Reproduce the part of the records that begins with the line containing "Where should I click to: Close" and continues through the end of the records, including both ends.

Records from a dataset

※

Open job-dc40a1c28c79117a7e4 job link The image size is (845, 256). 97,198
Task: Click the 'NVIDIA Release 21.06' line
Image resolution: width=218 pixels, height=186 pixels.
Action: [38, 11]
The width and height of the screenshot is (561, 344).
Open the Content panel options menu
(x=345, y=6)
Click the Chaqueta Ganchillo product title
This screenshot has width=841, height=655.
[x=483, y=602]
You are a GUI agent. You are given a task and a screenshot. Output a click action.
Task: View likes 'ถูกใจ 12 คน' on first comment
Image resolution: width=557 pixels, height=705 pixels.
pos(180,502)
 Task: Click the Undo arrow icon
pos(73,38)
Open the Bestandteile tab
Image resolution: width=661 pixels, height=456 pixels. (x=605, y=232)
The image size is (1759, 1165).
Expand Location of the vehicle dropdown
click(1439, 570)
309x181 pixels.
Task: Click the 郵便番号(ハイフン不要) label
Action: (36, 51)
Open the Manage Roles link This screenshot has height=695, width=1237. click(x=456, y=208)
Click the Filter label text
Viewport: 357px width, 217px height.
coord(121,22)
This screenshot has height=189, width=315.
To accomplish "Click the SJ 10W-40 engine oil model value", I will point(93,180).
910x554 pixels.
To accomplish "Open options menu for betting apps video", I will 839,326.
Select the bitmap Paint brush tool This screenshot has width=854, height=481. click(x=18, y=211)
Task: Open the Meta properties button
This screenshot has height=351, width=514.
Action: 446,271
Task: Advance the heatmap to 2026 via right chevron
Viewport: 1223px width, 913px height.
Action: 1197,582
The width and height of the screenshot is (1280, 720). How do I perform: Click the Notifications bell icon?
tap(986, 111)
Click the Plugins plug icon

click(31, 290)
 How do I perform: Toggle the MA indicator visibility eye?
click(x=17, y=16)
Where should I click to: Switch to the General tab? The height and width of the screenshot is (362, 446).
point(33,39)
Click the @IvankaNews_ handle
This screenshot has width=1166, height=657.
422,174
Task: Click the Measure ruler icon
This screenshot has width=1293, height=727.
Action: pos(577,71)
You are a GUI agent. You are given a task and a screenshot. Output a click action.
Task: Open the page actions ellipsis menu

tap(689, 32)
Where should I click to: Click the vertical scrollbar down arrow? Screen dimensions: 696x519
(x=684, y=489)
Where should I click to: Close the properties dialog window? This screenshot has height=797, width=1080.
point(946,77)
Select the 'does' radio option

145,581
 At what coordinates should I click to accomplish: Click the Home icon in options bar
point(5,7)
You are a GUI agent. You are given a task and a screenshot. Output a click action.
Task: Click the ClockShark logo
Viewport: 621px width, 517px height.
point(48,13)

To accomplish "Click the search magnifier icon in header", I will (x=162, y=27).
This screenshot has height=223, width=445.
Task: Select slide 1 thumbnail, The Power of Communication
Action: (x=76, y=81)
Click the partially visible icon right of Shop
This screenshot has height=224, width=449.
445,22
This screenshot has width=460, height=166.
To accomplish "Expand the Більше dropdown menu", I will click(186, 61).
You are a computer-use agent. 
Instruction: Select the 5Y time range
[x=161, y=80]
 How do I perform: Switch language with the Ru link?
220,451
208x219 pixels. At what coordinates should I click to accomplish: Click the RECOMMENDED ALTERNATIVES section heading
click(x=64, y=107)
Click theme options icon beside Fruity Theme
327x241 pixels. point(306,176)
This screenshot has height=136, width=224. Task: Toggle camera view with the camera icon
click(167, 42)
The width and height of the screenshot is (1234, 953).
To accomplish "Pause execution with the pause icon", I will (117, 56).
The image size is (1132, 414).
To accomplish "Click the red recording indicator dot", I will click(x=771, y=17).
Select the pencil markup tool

※

◆ Task output:
Where should I click to: Close the properties dialog window? This screenshot has height=797, width=1080.
point(946,77)
Select the 'does' radio option

145,581
 At what coordinates should I click to accomplish: Click the Home icon in options bar
point(5,7)
You are a GUI agent. You are given a task and a screenshot. Output a click action.
Task: Click the ClockShark logo
Viewport: 621px width, 517px height.
point(48,13)

To accomplish "Click the search magnifier icon in header", I will (x=162, y=27).
This screenshot has height=223, width=445.
Task: Select slide 1 thumbnail, The Power of Communication
Action: (x=76, y=81)
Click the partially visible icon right of Shop
This screenshot has height=224, width=449.
445,22
This screenshot has width=460, height=166.
To accomplish "Expand the Більше dropdown menu", I will click(186, 61).
You are a computer-use agent. 
Instruction: Select the 5Y time range
[x=161, y=80]
 How do I perform: Switch language with the Ru link?
220,451
208x219 pixels. At what coordinates should I click to accomplish: Click the RECOMMENDED ALTERNATIVES section heading
click(x=64, y=107)
Click theme options icon beside Fruity Theme
327x241 pixels. point(306,176)
This screenshot has height=136, width=224. Task: Toggle camera view with the camera icon
click(167, 42)
The width and height of the screenshot is (1234, 953).
To accomplish "Pause execution with the pause icon", I will (117, 56).
The image size is (1132, 414).
To accomplish "Click the red recording indicator dot", I will click(x=771, y=17).
Select the pencil markup tool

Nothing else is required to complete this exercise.